■ **DOCUMENT EXCERPT**:
○ ○ ○ ○ ○ ○ ○
Divorce And Child Custody FAQs
If you have a lot of questions about how divorce and child custody law works in Michigan, you are not alone. Most people in Metro Detroit know very little about family law until something comes up in their personal lives that requires an attorney’s help. A big part of our work at Rebeck & Allen is answering our clients’ questions clearly and honestly.
Here are answers to some of the most common questions from our clients:
How Do Family Law Courts Determine Child Custody?
As in other states, Michigan law requires family court judges to make the child’s best interests the most important consideration. When the parents work out a custody plan, they must present it to the judge for approval based on this criterion. Otherwise, the judge will decide on a plan. Your child’s “best interests” will include their educational, emotional and medical needs. It can also include the child’s personal preference, if they are old enough to have input in such an important decision.
When Is It Time To Take My Divorce Or Custody Dispute To Court?
○ ○ ○ ○ ○ ○ ○
[Dataset items]
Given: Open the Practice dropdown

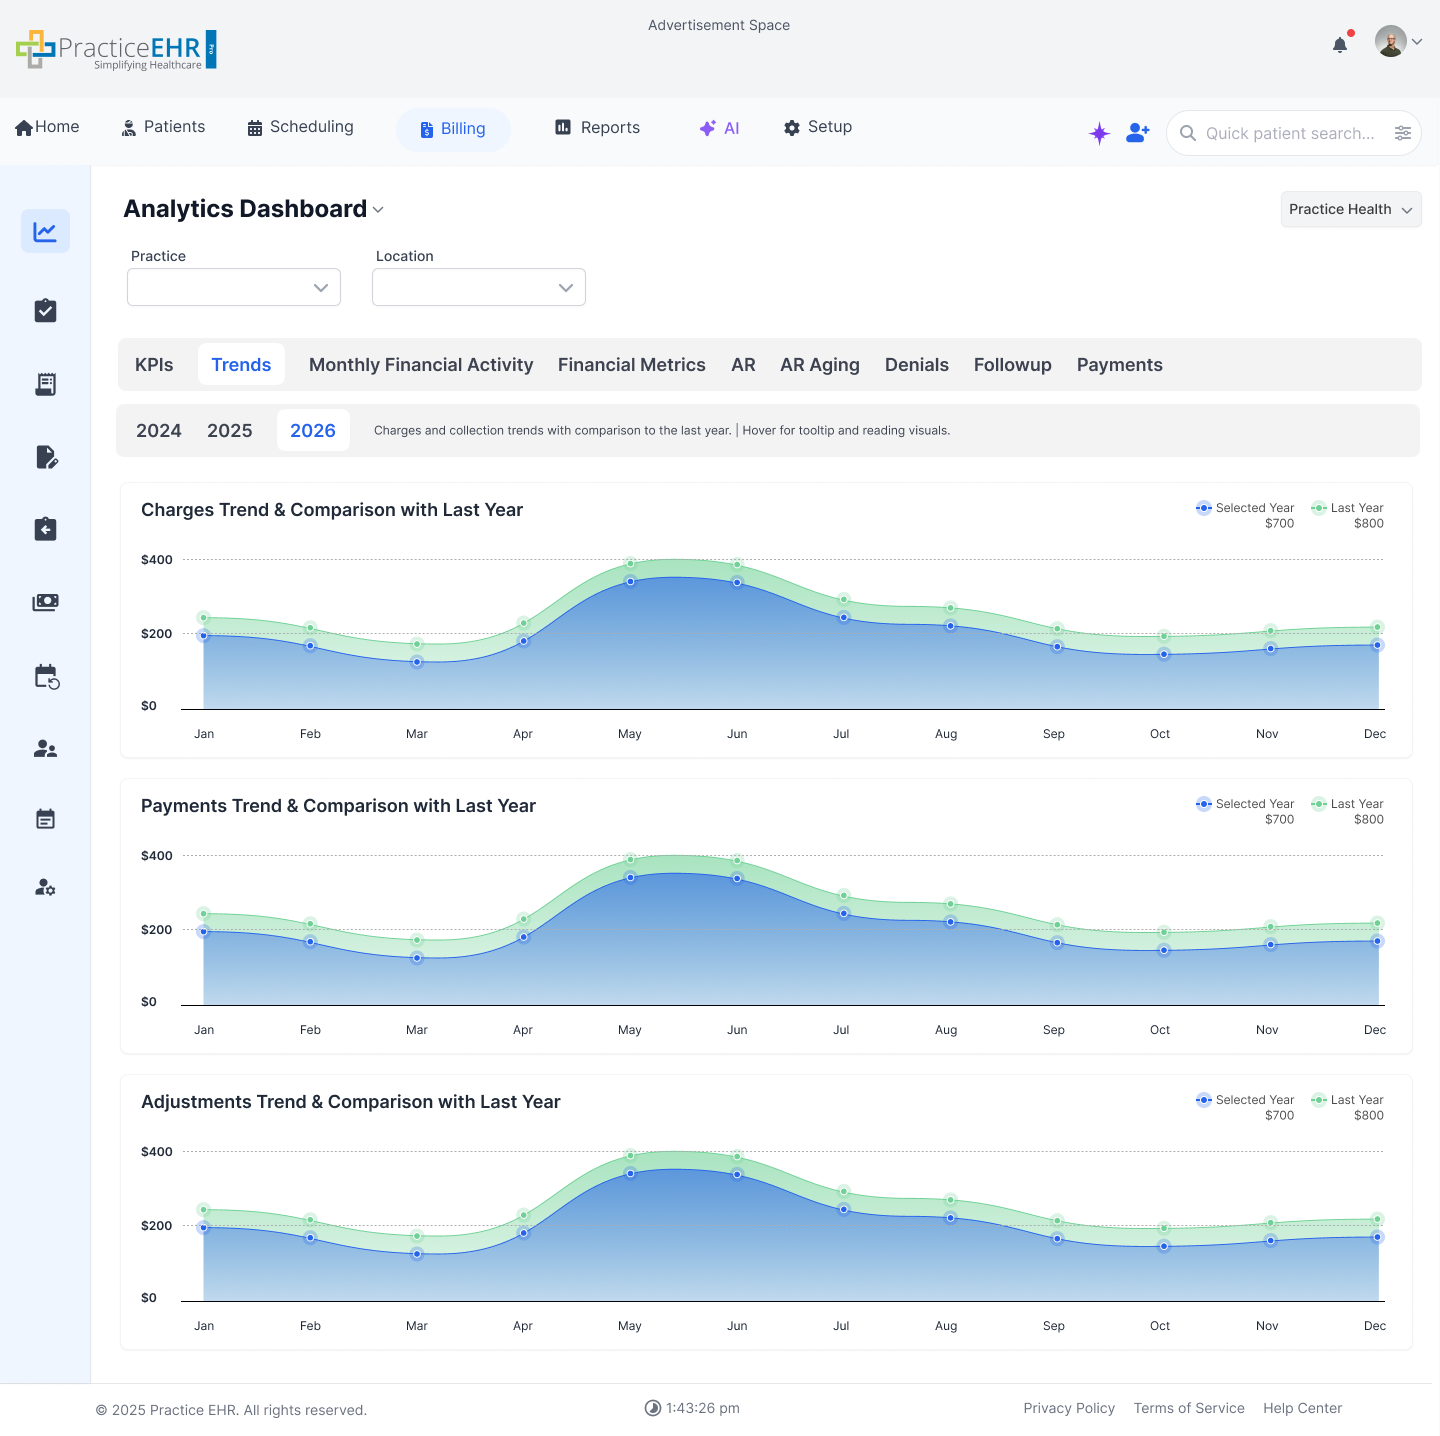Looking at the screenshot, I should (233, 287).
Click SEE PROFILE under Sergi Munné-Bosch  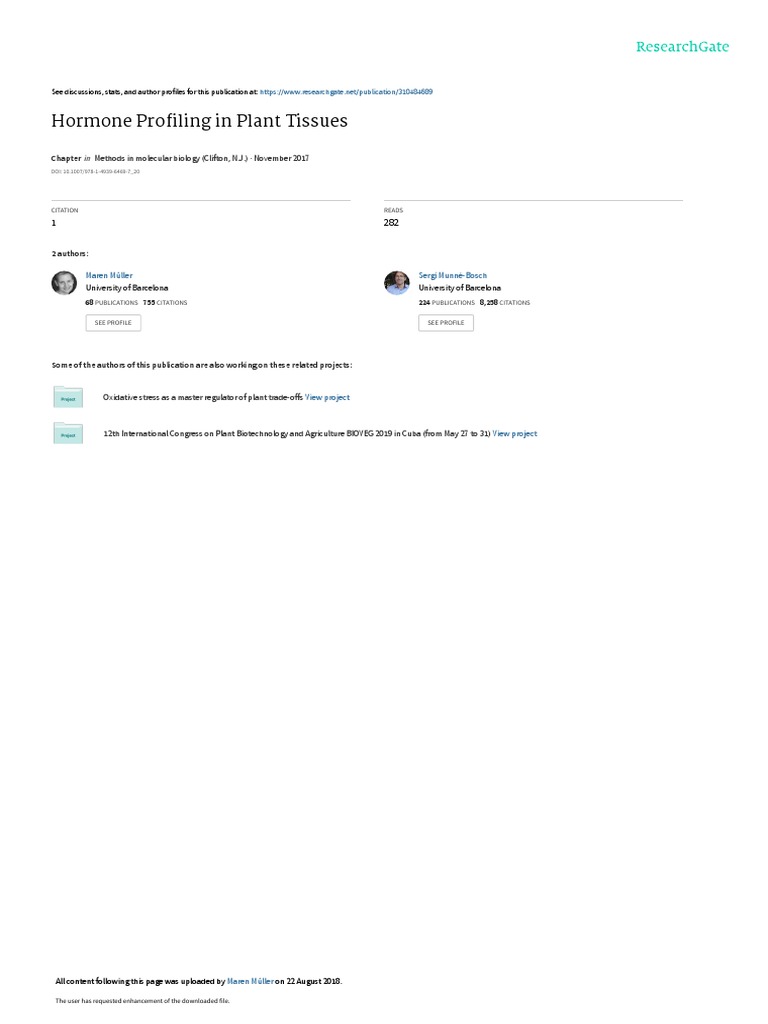pyautogui.click(x=446, y=323)
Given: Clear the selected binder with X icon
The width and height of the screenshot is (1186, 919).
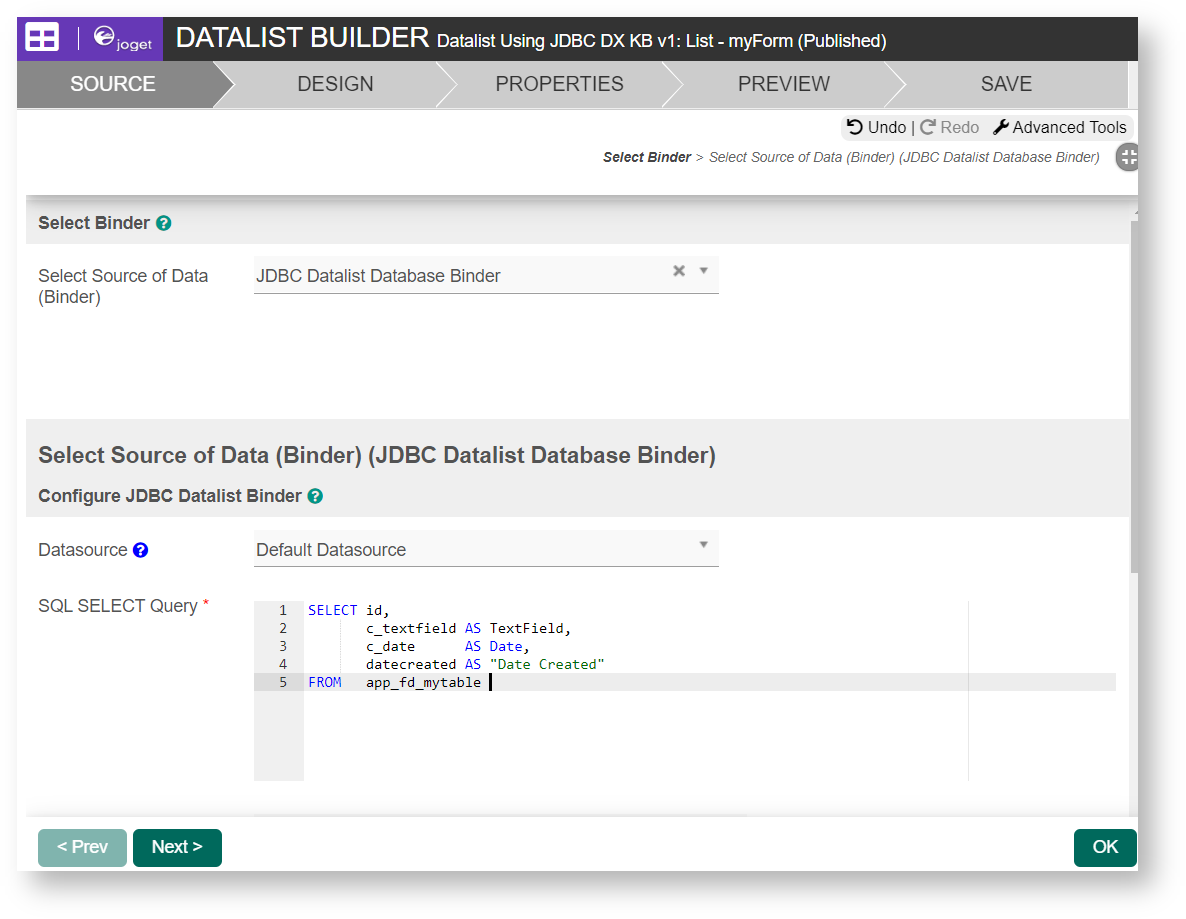Looking at the screenshot, I should [679, 271].
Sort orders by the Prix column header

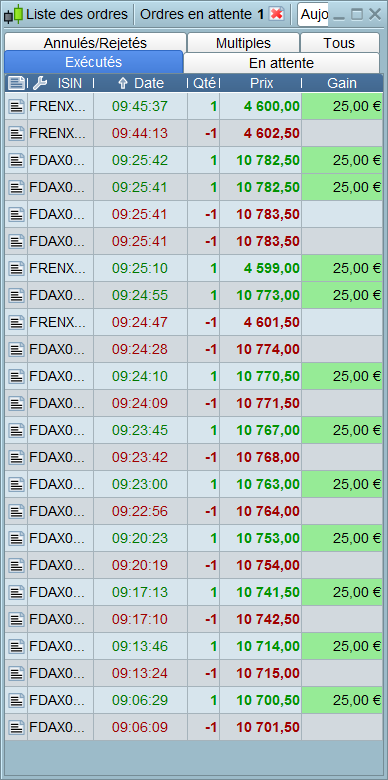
○ ○ ○ ○ ○ ○ ○
■ **ASSIGNED TASK A**: In the divorce and child custody FAQ, what must Michigan family court judges treat as the most important consideration?
■ **ASSIGNED TASK B**: List the needs that the divorce and child custody FAQ says a child's "best interests" include.
■ **ASSIGNED TASK C**: Write the next part of the divorce and child custody FAQ, picking up after its final line.

■ **WRITTEN REPLY A**: The child's best interests.

■ **WRITTEN REPLY B**: Educational, emotional and medical needs.

■ **WRITTEN REPLY C**:
Trial is usually a last resort in family law. We usually encourage our clients to try to work with their spouse or co-parent to find common ground. A successful out-of-court settlement gives you more control over the outcome, and preserves a cordial relationship with your co-parent
However, there are cases where negotiations are impossible, such as when domestic violence or mental illness are involved — or when the other party refuses to discuss a settlement in good faith, putting your interests at risk. In those cases, we will take your case to trial and do everything possible to obtain a favorable verdict.
When Is Alimony Awarded?
Spousal support, commonly known as alimony, is intended to help a divorcing spouse who has little or no ability to support themselves financially. This is often the case when one spouse was in charge of the household and child-rearing while the other spouse worked outside the home. Alimony is usually limited to a reasonable length of time to give the recipient time to get necessary education or training to find a job. But in some cases, lifetime alimony is possible.